**Instructions to follow:** Your answer must be an exact repeat of the lines from the one containing "Select the last 'June' x-axis label" through the last line of the records, both included, with no pictures.

**Extracted data entries:**
···

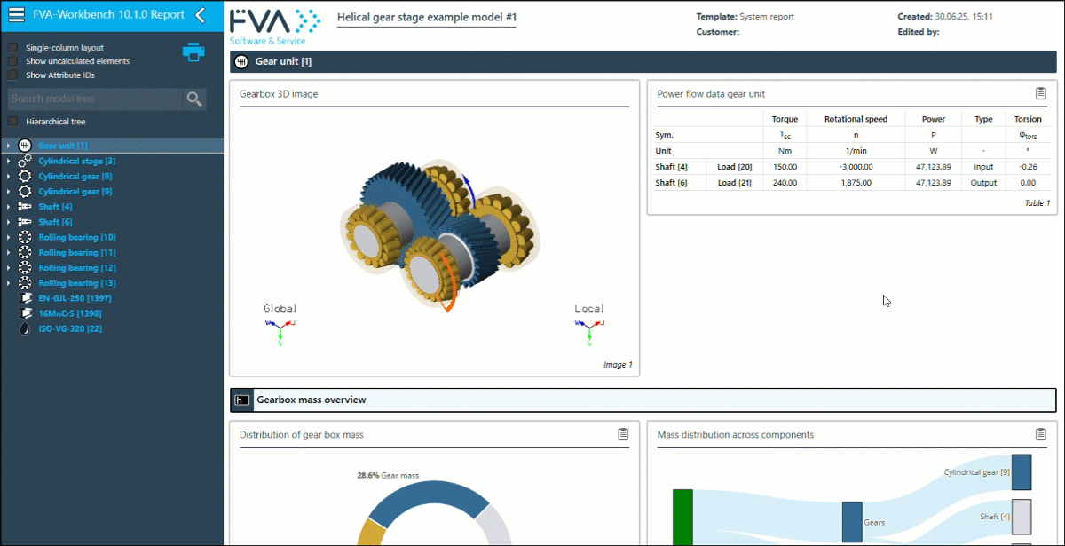The width and height of the screenshot is (1065, 546).
Task: Enable the Hierarchical tree checkbox
Action: pyautogui.click(x=12, y=122)
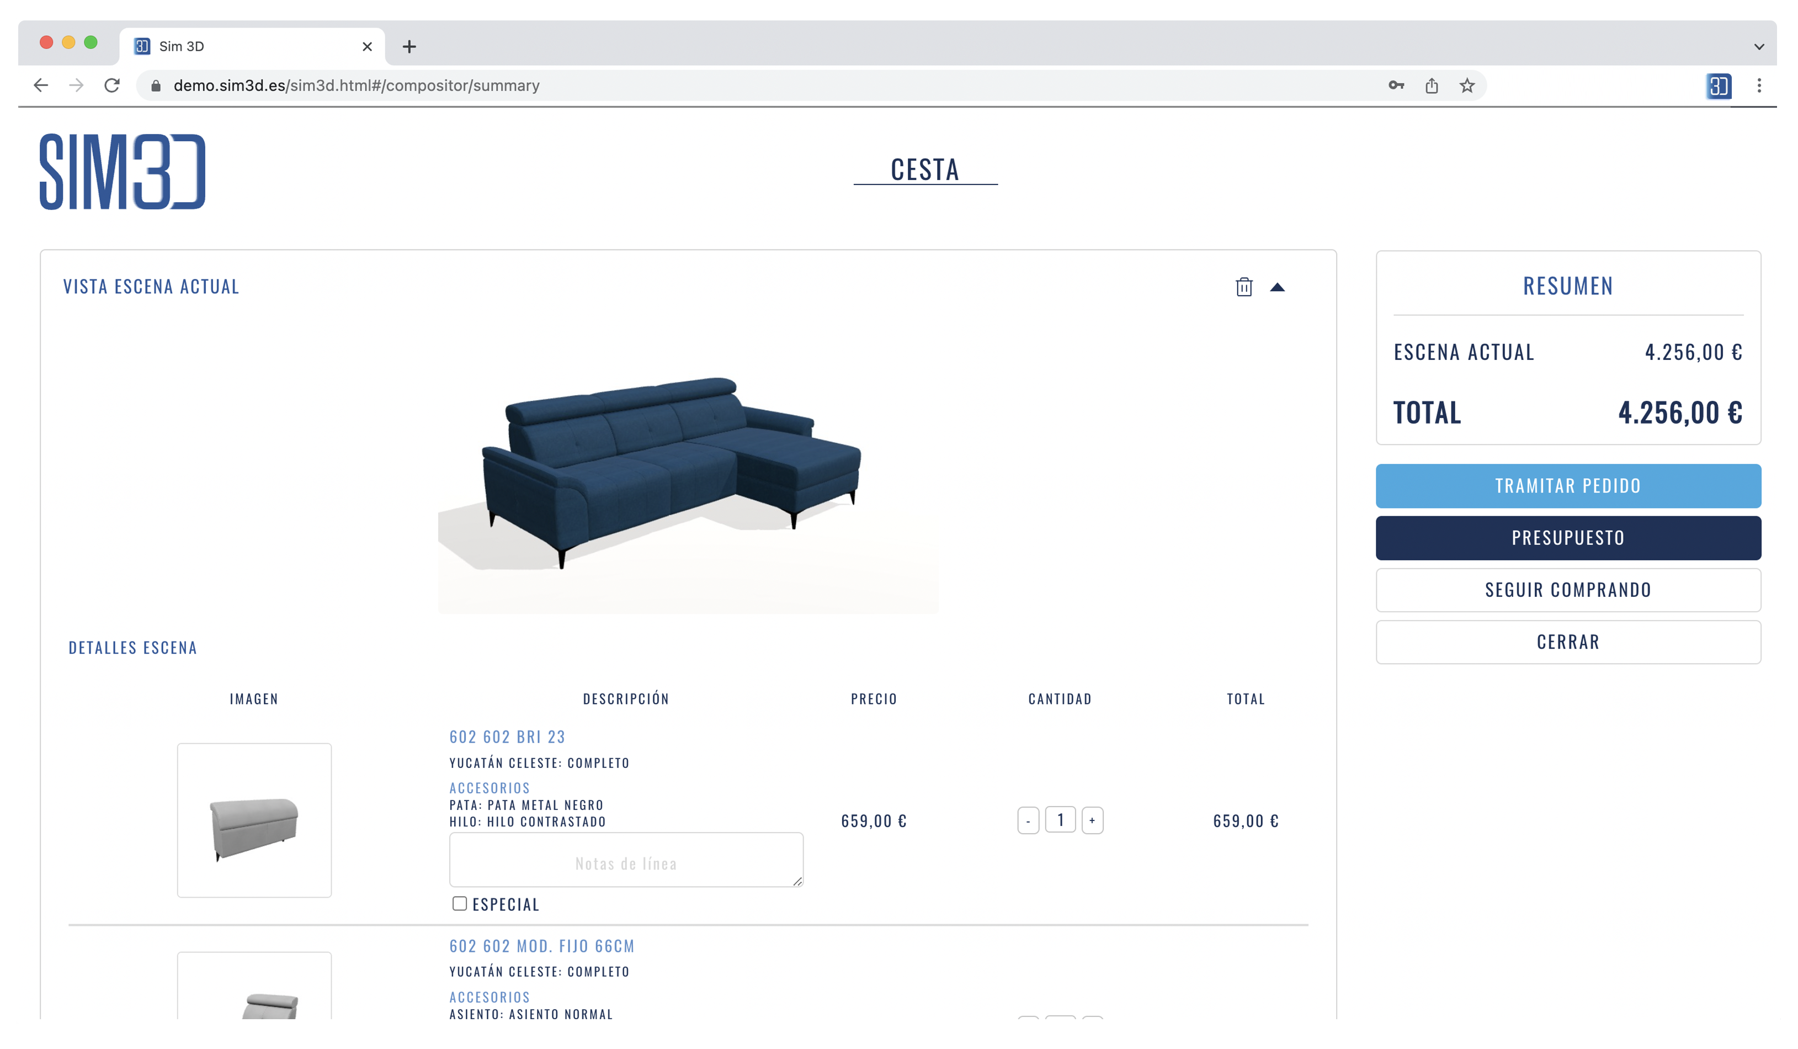Viewport: 1798px width, 1049px height.
Task: Click Seguir Comprando button
Action: tap(1568, 590)
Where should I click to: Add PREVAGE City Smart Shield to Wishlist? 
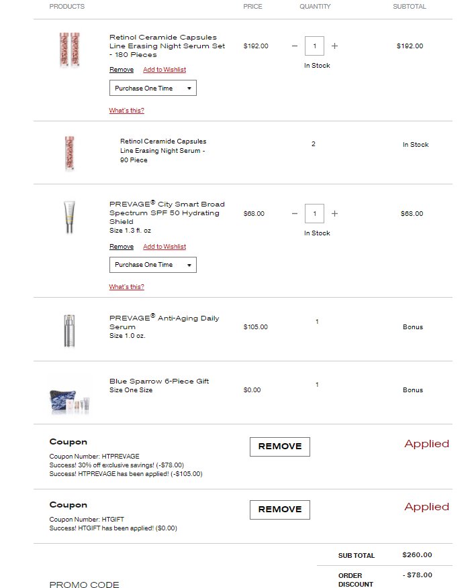(164, 247)
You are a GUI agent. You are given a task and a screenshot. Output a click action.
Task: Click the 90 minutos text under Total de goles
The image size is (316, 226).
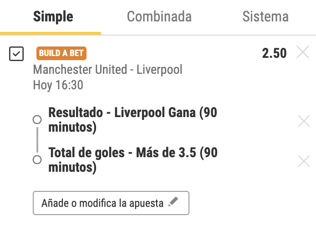72,168
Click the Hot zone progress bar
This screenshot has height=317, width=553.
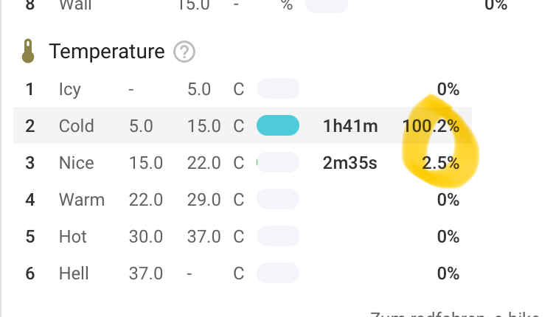(277, 237)
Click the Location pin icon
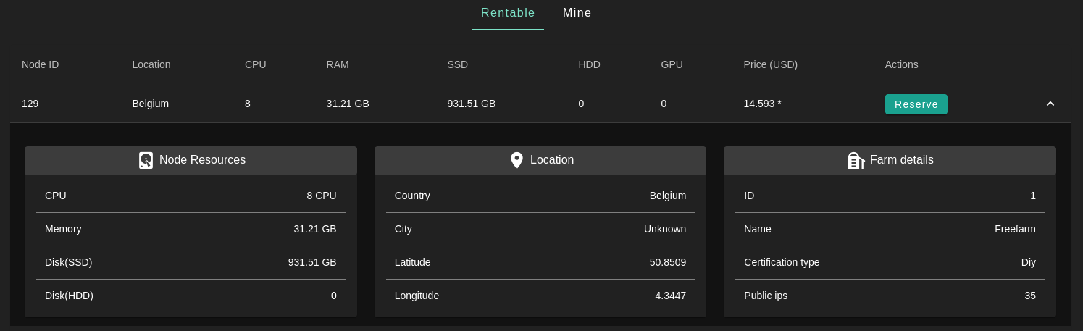This screenshot has width=1083, height=331. tap(517, 160)
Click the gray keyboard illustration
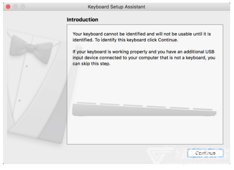This screenshot has height=170, width=234. [x=144, y=109]
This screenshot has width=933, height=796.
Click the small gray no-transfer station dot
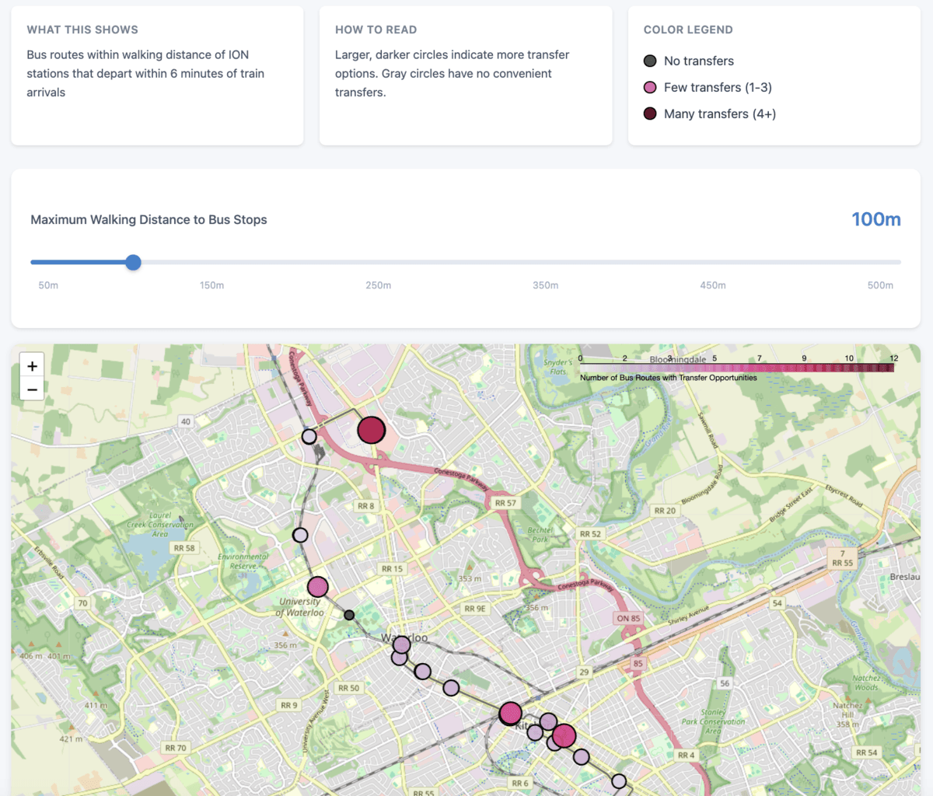349,615
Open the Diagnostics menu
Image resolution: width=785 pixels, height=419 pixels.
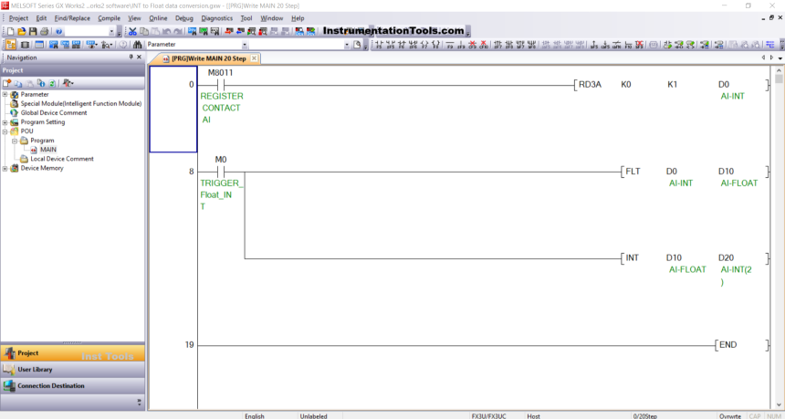(216, 18)
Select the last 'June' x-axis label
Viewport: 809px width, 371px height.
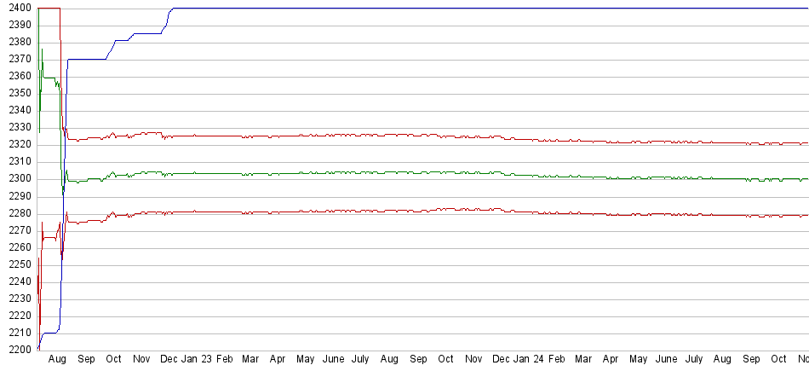[x=666, y=361]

···

**The completed task:**
Select the last 'June' x-axis label
Viewport: 809px width, 371px height.
[x=666, y=361]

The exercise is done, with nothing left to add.